▶ Exercise instructions:
Where does the string "agent" appear in the material? Copy each line that holds it.

[Opening Source material section]

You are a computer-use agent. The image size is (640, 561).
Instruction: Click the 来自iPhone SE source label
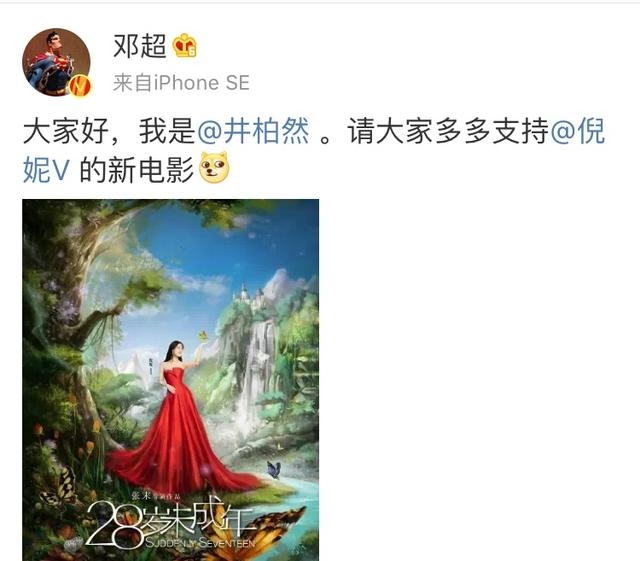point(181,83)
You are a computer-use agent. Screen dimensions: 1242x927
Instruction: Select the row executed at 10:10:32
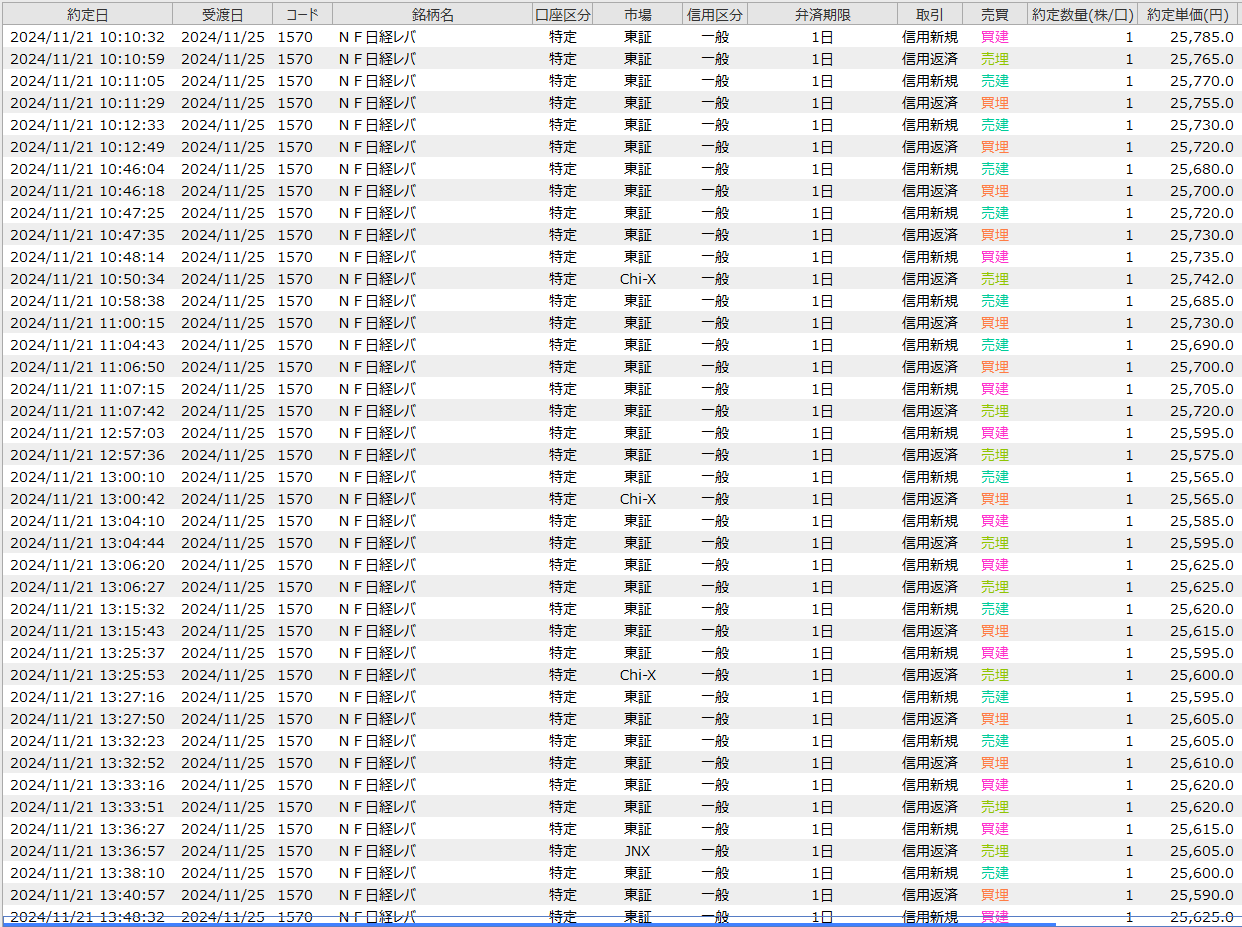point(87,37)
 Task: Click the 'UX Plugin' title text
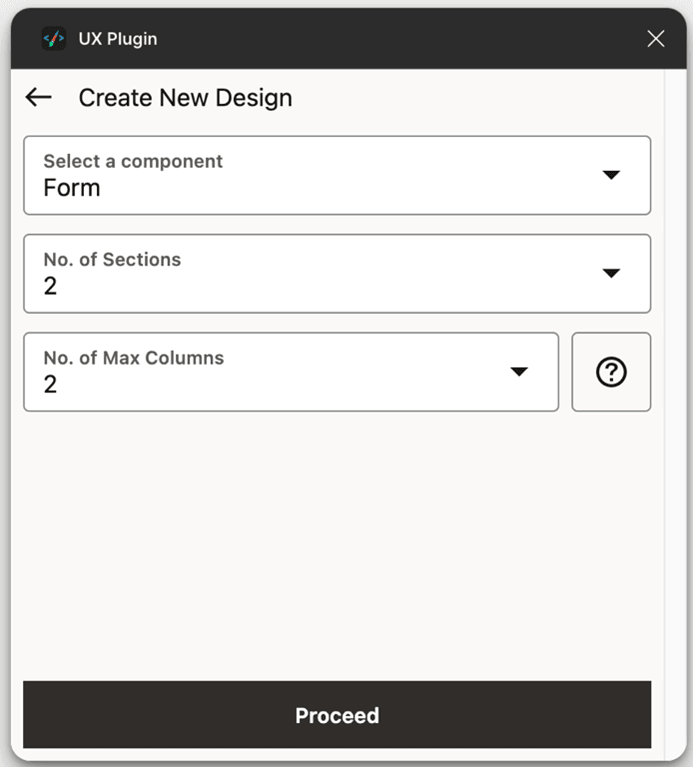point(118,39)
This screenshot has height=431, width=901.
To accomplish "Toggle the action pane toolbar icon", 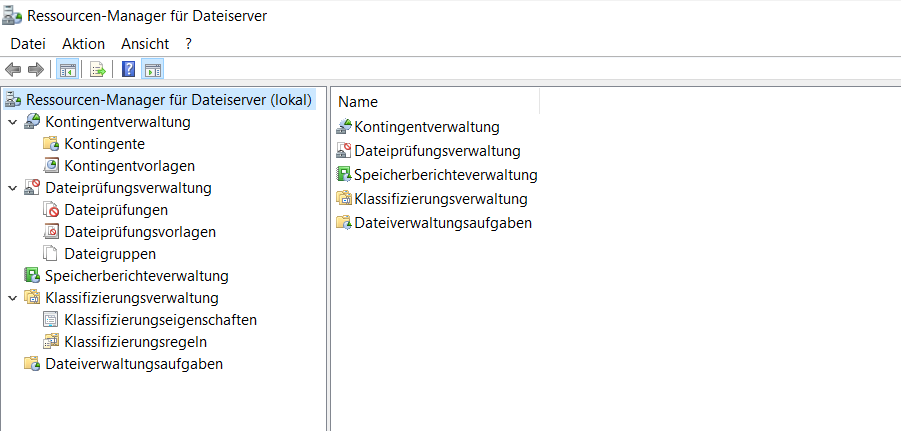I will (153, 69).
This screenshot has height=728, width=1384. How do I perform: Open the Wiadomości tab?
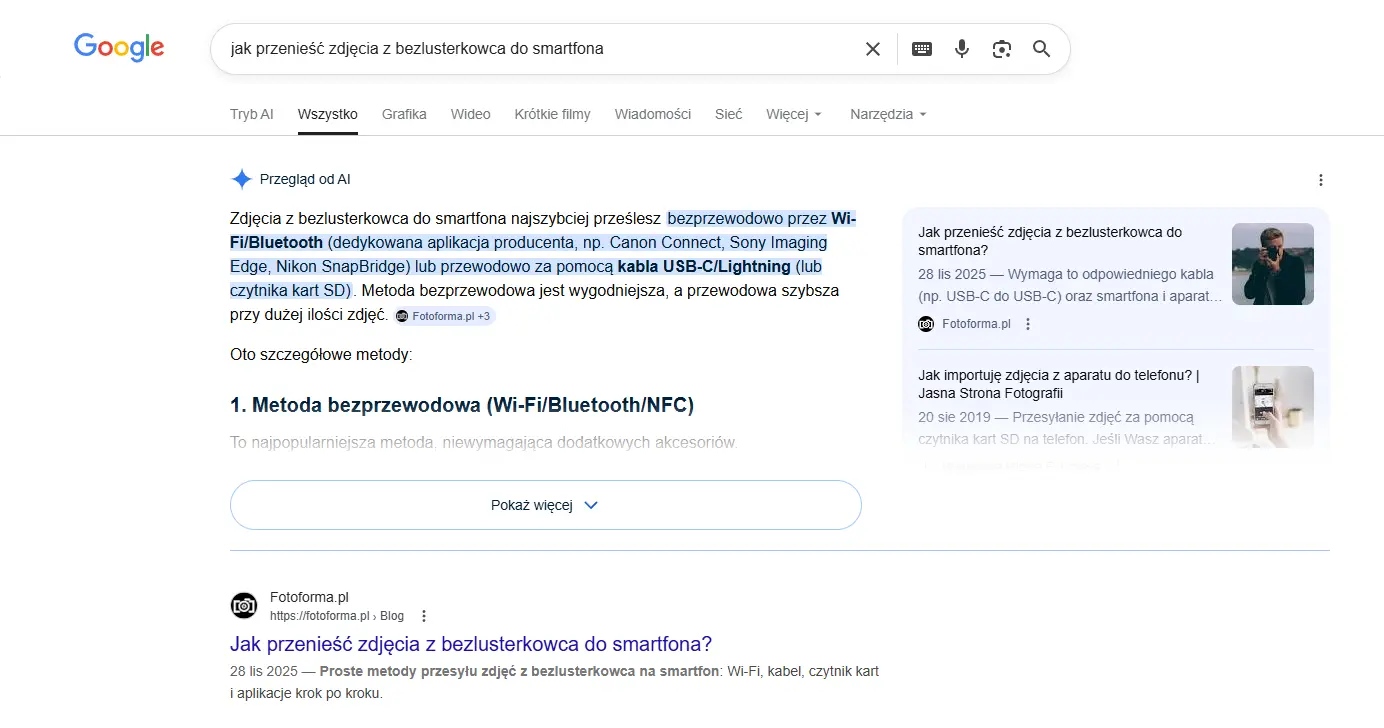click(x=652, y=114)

[Closing Source material section]

▶ Answer box:
You are a computer-use agent. The image size is (640, 561).
You are a computer-use agent. Screen dimensions: 1242x927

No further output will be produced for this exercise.